Highlights
- The world is shifting from globalization to Great Powers Era 2.0, where critical minerals, energy systems, and industrial control matter more than free trade, with Africa moving from geopolitical periphery to center stage.
- Political scientist Robert Pape argues we're entering a “neo-imperialism” era focused on supply-chain control, fertilizer dependency, and resource nationalism—though some predictions lack supporting evidence.
- Africa's long-term strategic leverage depends less on mining copper, cobalt, lithium, and graphite, and more on developing midstream processing: refining, separation, metallization, and battery manufacturing capacity.
Is the world entering a new era where critical minerals, energy systems, shipping lanes, fertilizer supply, and industrial control matter more than globalization and free trade? Is Africa moving from the geopolitical periphery toward the center of an intensifying struggle over strategic resources? And are AI, electrification, defense technologies, and industrial policy accelerating competition for copper, cobalt, rare earths, uranium, graphite, lithium, and energy infrastructure?

In this Rare Earth Exchanges™ analysis of a recent interview on YouTube (opens in a new tab), political scientist Robert Pape argues that the Iran conflict and broader geopolitical instability may represent the early stages of a more aggressive era of “neo-imperialism.” But where does grounded geopolitical analysis end—and speculation begin? Are warnings about supply-chain vulnerability, resource nationalism, and strategic chokepoints increasingly valid? Or do claims involving future assassination campaigns, direct resource seizures, and sweeping assumptions about U.S. geopolitical intent move beyond available evidence?
Most importantly for REEx readers: could Africa’s future strategic power depend less on simply mining resources—and more on whether the continent develops refining, separation, metallization, battery chemistry, and magnet manufacturing capacity? In other words, in Great Powers Era 2.0, will the winners control the mines—or the processing plants?

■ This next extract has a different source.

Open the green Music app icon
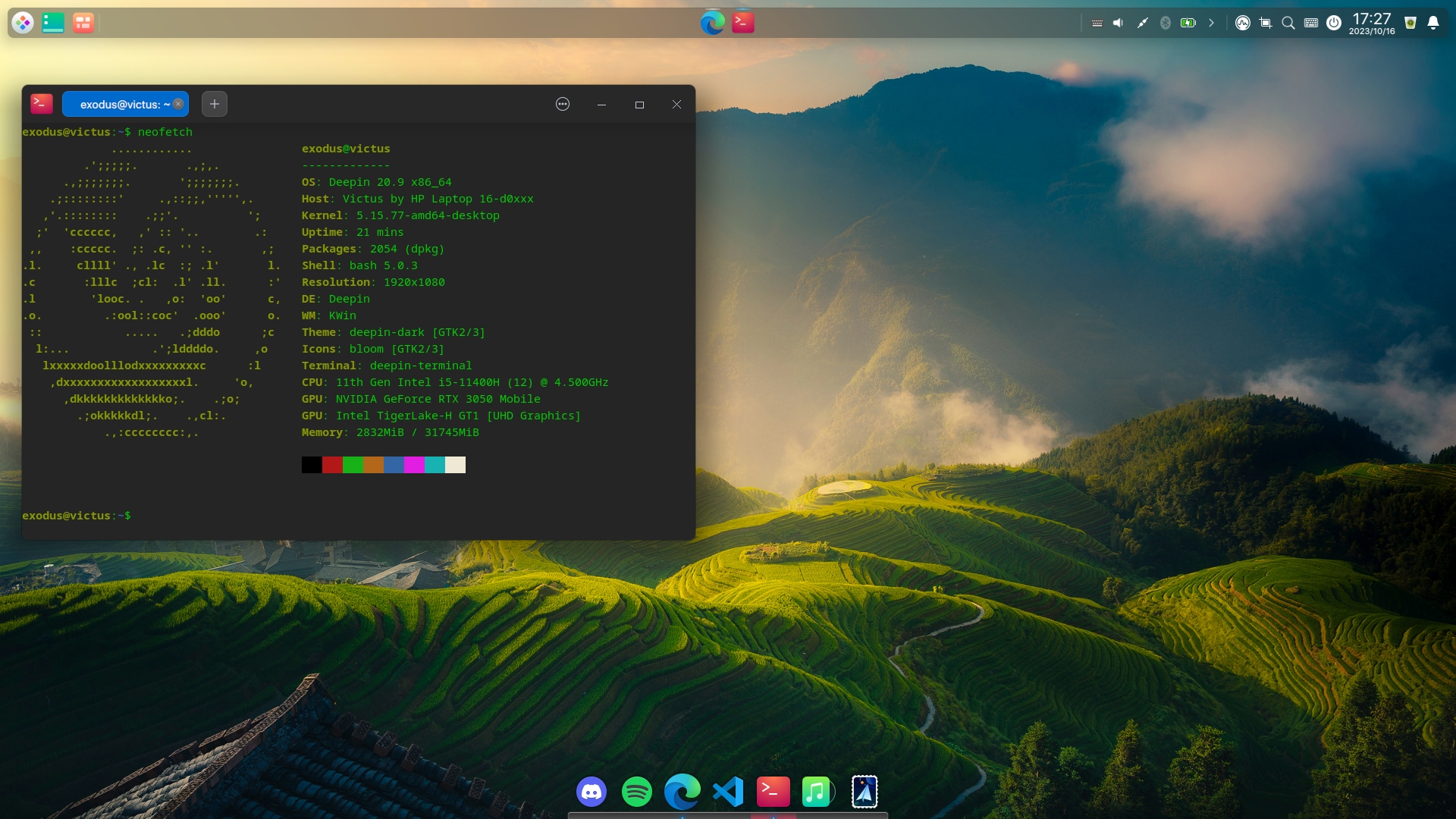This screenshot has width=1456, height=819. click(x=817, y=792)
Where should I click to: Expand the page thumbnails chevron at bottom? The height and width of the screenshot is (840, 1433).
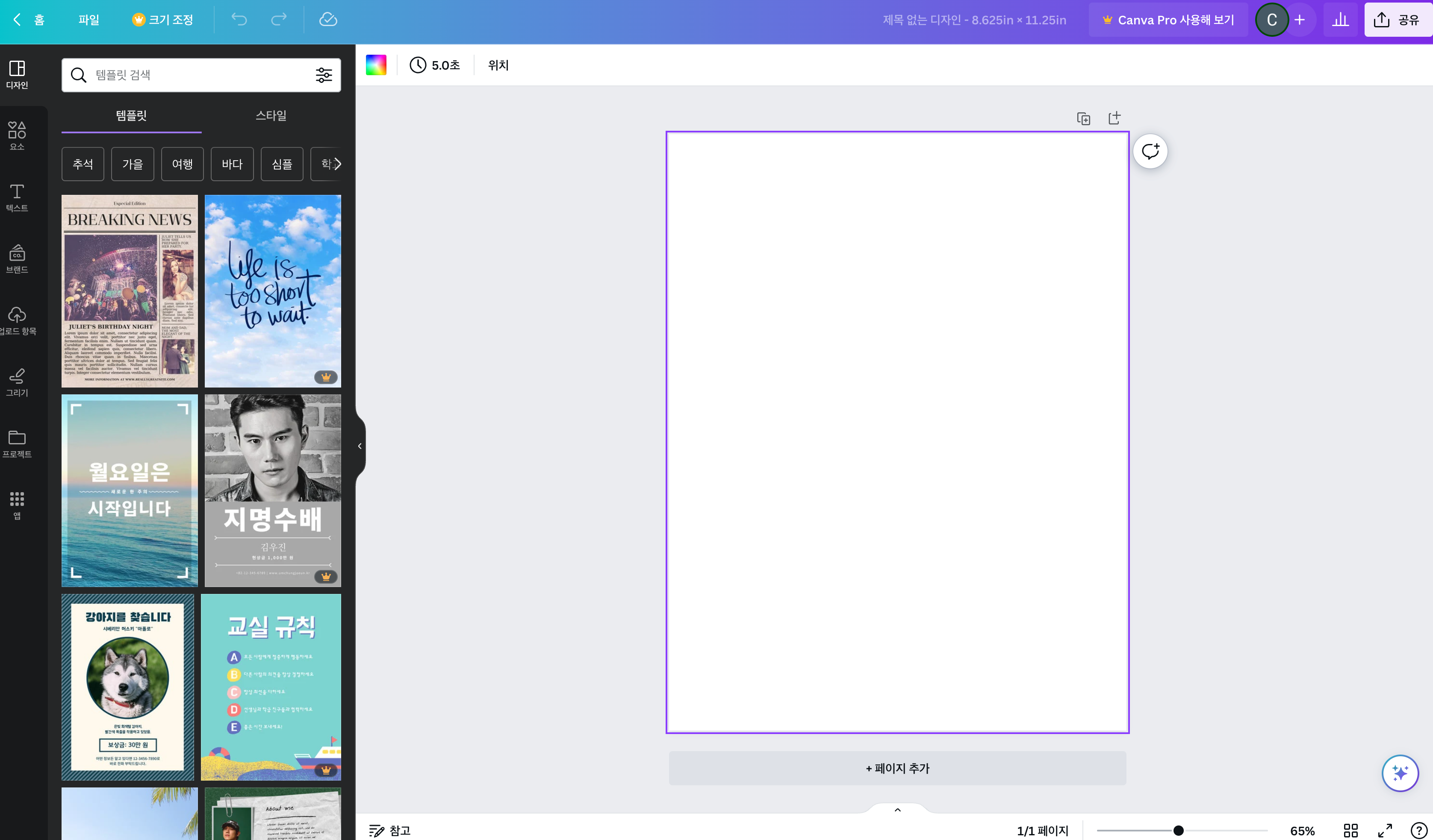tap(897, 810)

Africa Is Moving From the Margins to the Map’s Center
The old globalization model assumed cheap shipping, open markets, stable trade routes, and relatively frictionless access to resources. That world is fading. In the interview, Pape argues the global system is shifting toward a harsher era of strategic competition centered on energy, food systems, critical minerals, maritime chokepoints, and industrial control. Africa, he argues, is becoming increasingly important in that contest.
On several points, he is directionally correct.
Rare Earth Exchanges has repeatedly argued that the world is entering Great Powers Era 2.0: a more nationalistic (or could emerge into blocs too), state-driven industrial age where governments increasingly view supply chains not merely as economic tools—but as instruments of geopolitical leverage. The Iran conflict, U.S.-China tensions, Red Sea disruptions, Greenland rhetoric, and growing industrial policy battles all broadly dovetail with that thesis.
The Grain of Truth Beneath the Thunder
Pape’s strongest arguments involve systemic supply-chain vulnerability. His warnings about fertilizer dependence, shipping disruptions, food insecurity, and resource nationalism align with observable geopolitical realities. Africa possesses enormous reserves of copper, cobalt, graphite, manganese, uranium, platinum group metals, lithium, and rare earth elements. Great powers increasingly view these not simply as commodities, but as strategic industrial inputs essential for AI infrastructure, defense systems, EVs, robotics, semiconductors, and energy systems.
Where the interview becomes weaker is in its predictive certainty.
Claims implying broad future U.S.-led assassination campaigns, systematic resource seizures, or an imminent continent-wide “neo-imperial” scramble move well beyond evidence presented. The discussion often blurs legitimate structural analysis with speculative geopolitical forecasting lacking hard sourcing or operational evidence.
The Missing Layer: Midstream Power
The interview repeatedly discusses minerals. It barely discusses processing.
That omission matters enormously. Africa’s long-term strategic leverage may depend less on simply extracting raw materials and more on whether nations develop midstream and downstream industrial ecosystems: refining, solvent extraction, metallization, alloying, battery chemistry, rare earth separation, and magnet manufacturing.
This is precisely where REEx’ Great Powers Era 2.0 framework becomes highly relevant.
The next global contest is not simply about who owns the rocks. It is about who controls the industrial ecosystems built around them. The mines matter. But the processing plants may still decide the future.